In mid November, Crozer-Keystone completed a sale-leaseback with buyer Capital Solutions for a 256,000-square-foot, $38-million dollar medical office portfolio. The sale included the 40,000 square foot medical office building at 100 W. Sproul Road, the 176,000-square-foot hospital at 190 W. Sproul Road as well as the adjoining 40,000-square-foot medical office building. Crozer will lease back the facilities for twenty years. Capital Solutions paid approximately $150 per square-foot for the portfolio.
Also in late November, Pintzuk Brown Holdings closed on the Caln Plaza shopping center at 1847-1855 E. Lincoln Highway in Coatesville for $4.3 million. The 57,400-square-foot shopping center is 100 percent leased, anchored by Amelia’s Grocery Store, Family Dollar, and Rent-A-Center.
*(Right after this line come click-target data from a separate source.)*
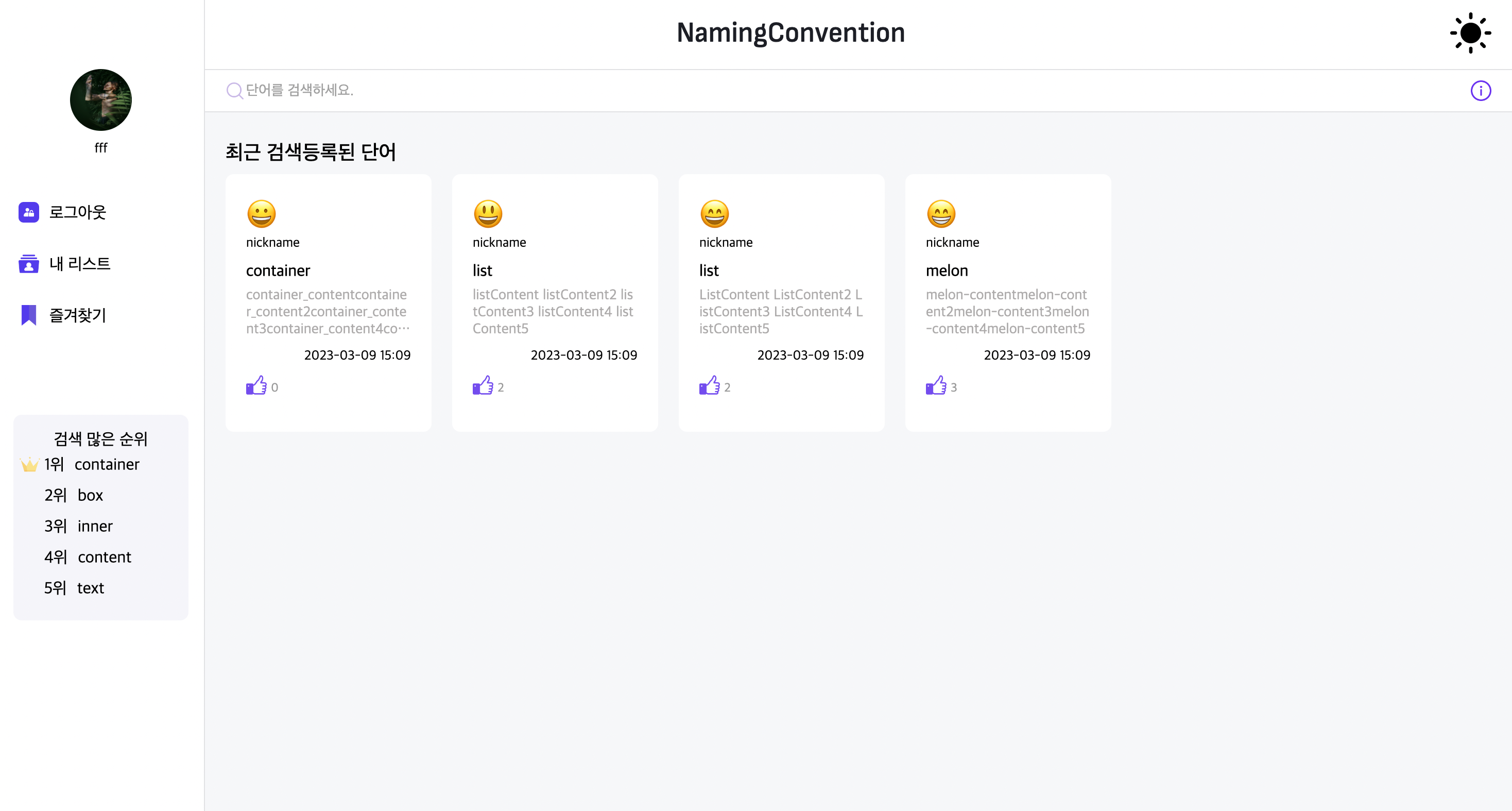Toggle dark mode with the sun icon
This screenshot has height=811, width=1512.
(1470, 33)
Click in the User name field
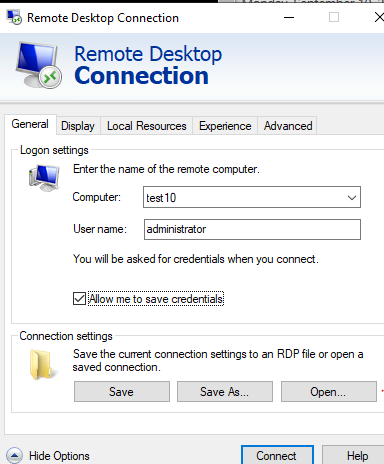 252,229
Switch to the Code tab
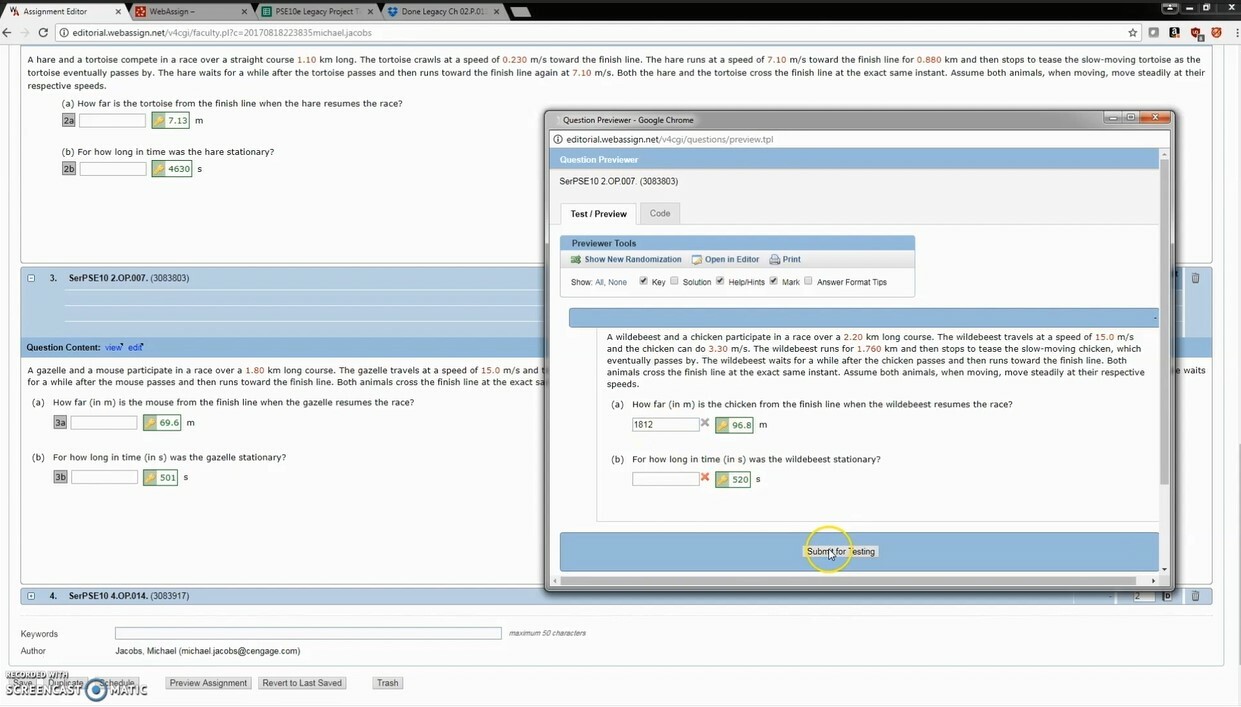Screen dimensions: 1241x707 coord(659,213)
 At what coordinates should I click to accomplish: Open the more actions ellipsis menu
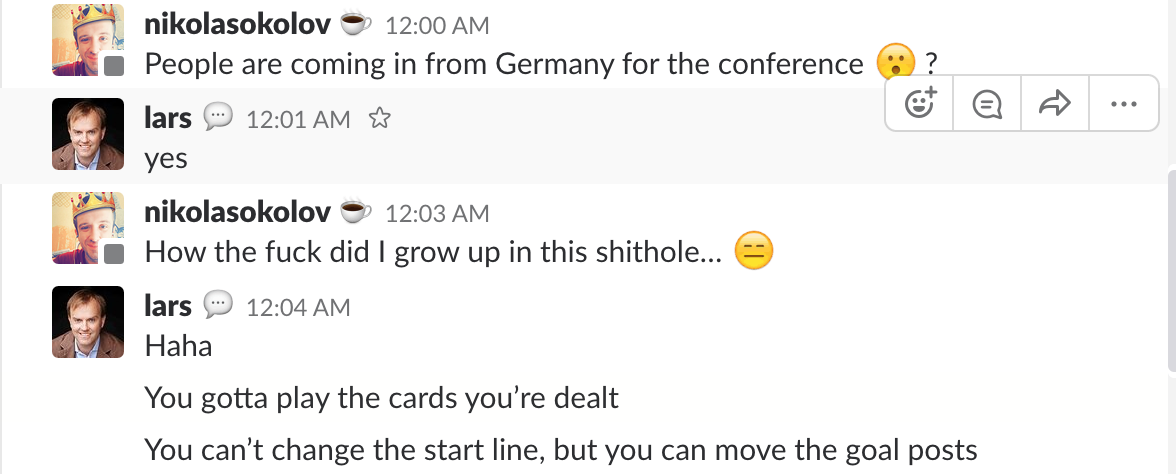coord(1125,104)
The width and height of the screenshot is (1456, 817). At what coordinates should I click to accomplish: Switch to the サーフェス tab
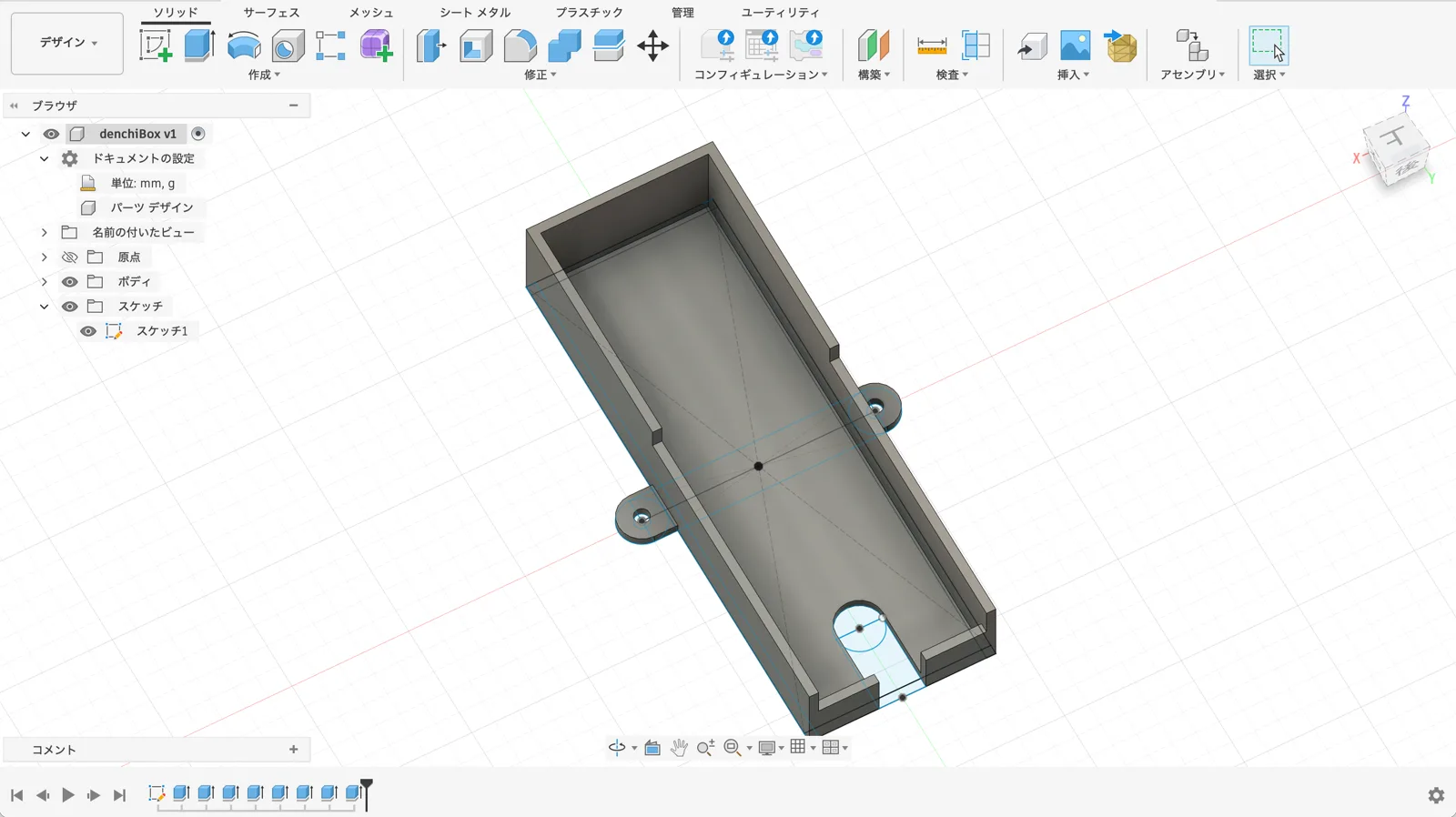(x=271, y=13)
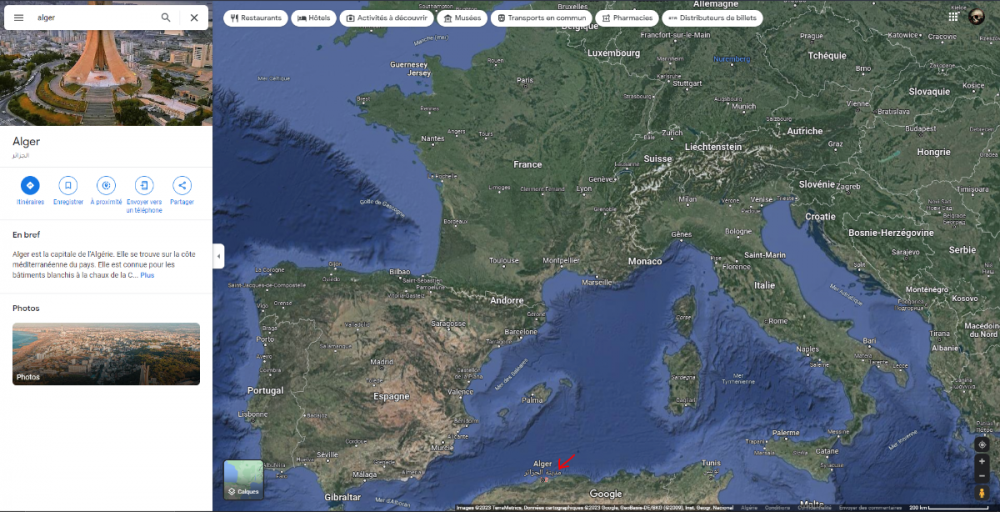
Task: Center the map on my location
Action: click(x=982, y=444)
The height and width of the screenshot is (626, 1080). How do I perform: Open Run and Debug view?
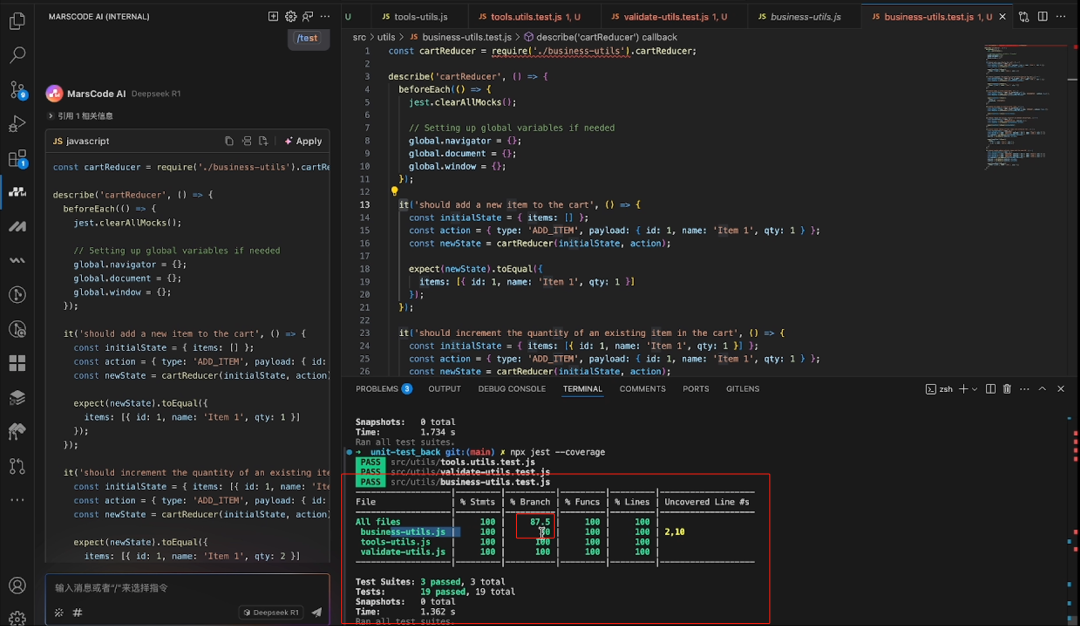click(17, 124)
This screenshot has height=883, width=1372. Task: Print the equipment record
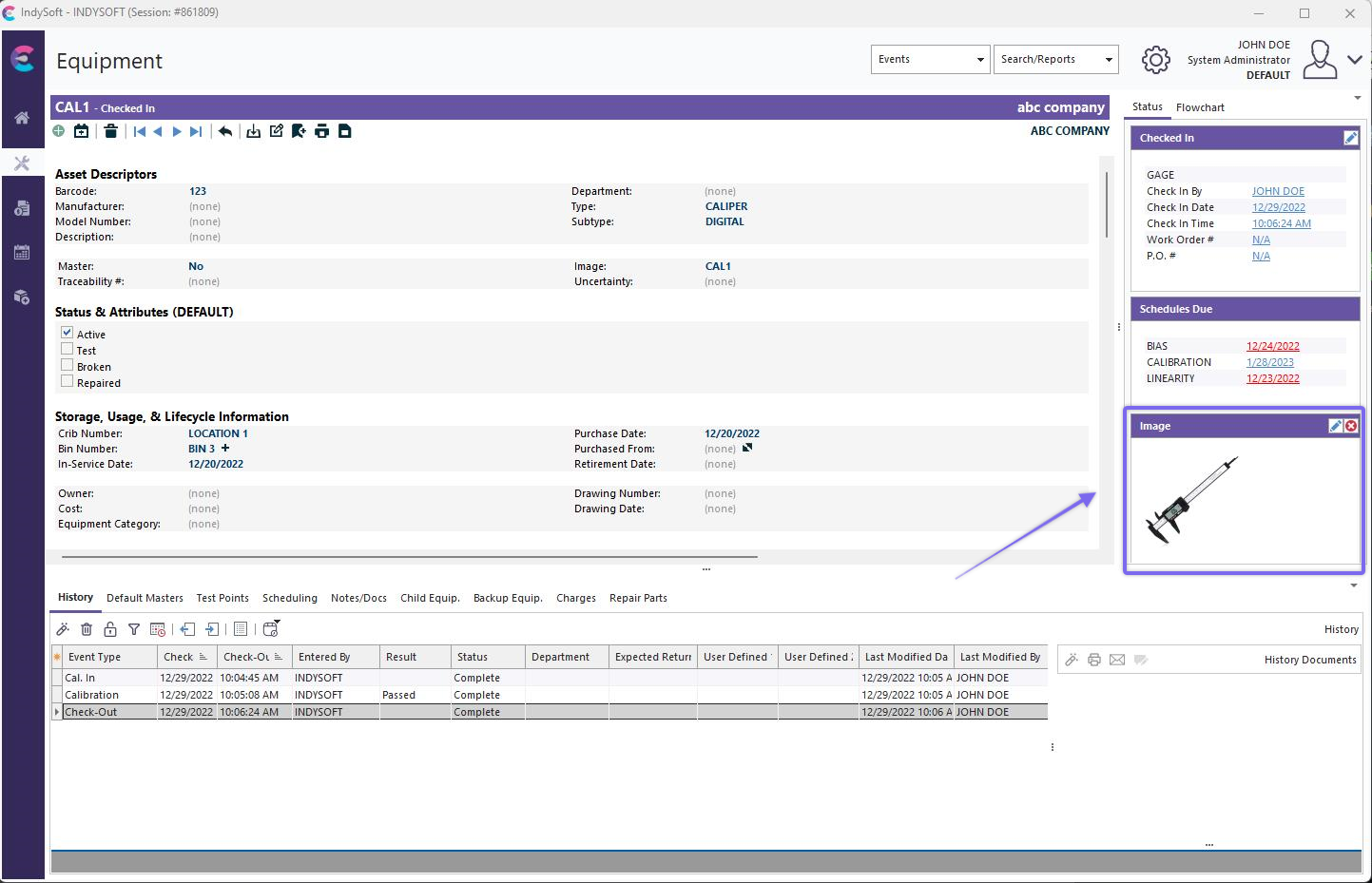tap(322, 131)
Stephen Starr will continue expanding his Philadelphia restaurant empire. This time, he will be taking over the former Midtown Diner at 2013 Chestnut Street. The small 3,500-square-foot space will house a themed restaurant dubbed “Mexico City” and is set to open in the spring of 2010. It will be interesting to see a Starr-caliber restaurant compete with other burrito-themed restaurants on the block, such as Qdoba (1900 Chestnut) and El Fuego (2104 Chestnut).
Goldenberg Group, Philadelphia’s leading developer of open-air power shopping centers laid off almost half of its entire 32-member staff, including the entire acquisitions department in late November. Goldenberg, who owns and manages nearly five-million square feet of retail space, had previously downsized the company from 45 strong to 32 in light of the downturn in the economy and lack of acquisition opportunities.